Required action: Read the forum thread about the Mongoose bike below and say whether each statement agrees with it, answering yes or no and quoting the words that decide it. 1. The bike was bought at a garage sale for $5. 2. The gears came on the bike when it was new. 3. The person who replied owns three Kos Kruisers.

START Passage provided

# 26 inch 1981 Mongoose KOS Kruiser Chrome



## jmagruder10 (Jul 30, 2011)

Picked this up at a garage sale this moring for $5.  Someone put gears on the bike at some time, but all parts are same vintage as bike.
http://i217.photobucket.com/albums/cc185/jmagruder10/P7290351.jpg
http://i217.photobucket.com/albums/cc185/jmagruder10/P7290353.jpg
http://i217.photobucket.com/albums/cc185/jmagruder10/P7290352.jpg


----------



## hzqw2l (Jul 31, 2011)

*Wow*



jmagruder10 said:


> Picked this up at a garage sale this moring for $5.  Someone put gears on the bike at some time, but all parts are same vintage as bike.
> http://i217.photobucket.com/albums/cc185/jmagruder10/P7290351.jpg
> http://i217.photobucket.com/albums/cc185/jmagruder10/P7290353.jpg
> http://i217.photobucket.com/albums/cc185/jmagruder10/P7290352.jpg




Great Find.  I have 2 Kos Kruisers.  Both were a bit more than $5.

Congrats.  Let me know if you want to 100x your money


----------



## bikesnbuses (Aug 1, 2011)

END Passage provided
START Collected data

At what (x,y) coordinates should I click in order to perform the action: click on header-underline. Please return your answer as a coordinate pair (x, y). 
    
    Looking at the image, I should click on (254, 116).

END Collected data

Reply to the exercise:
1. Yes: "Picked this up at a garage sale this moring for $5."
2. No: "Someone put gears on the bike at some time"
3. No: "I have 2 Kos Kruisers."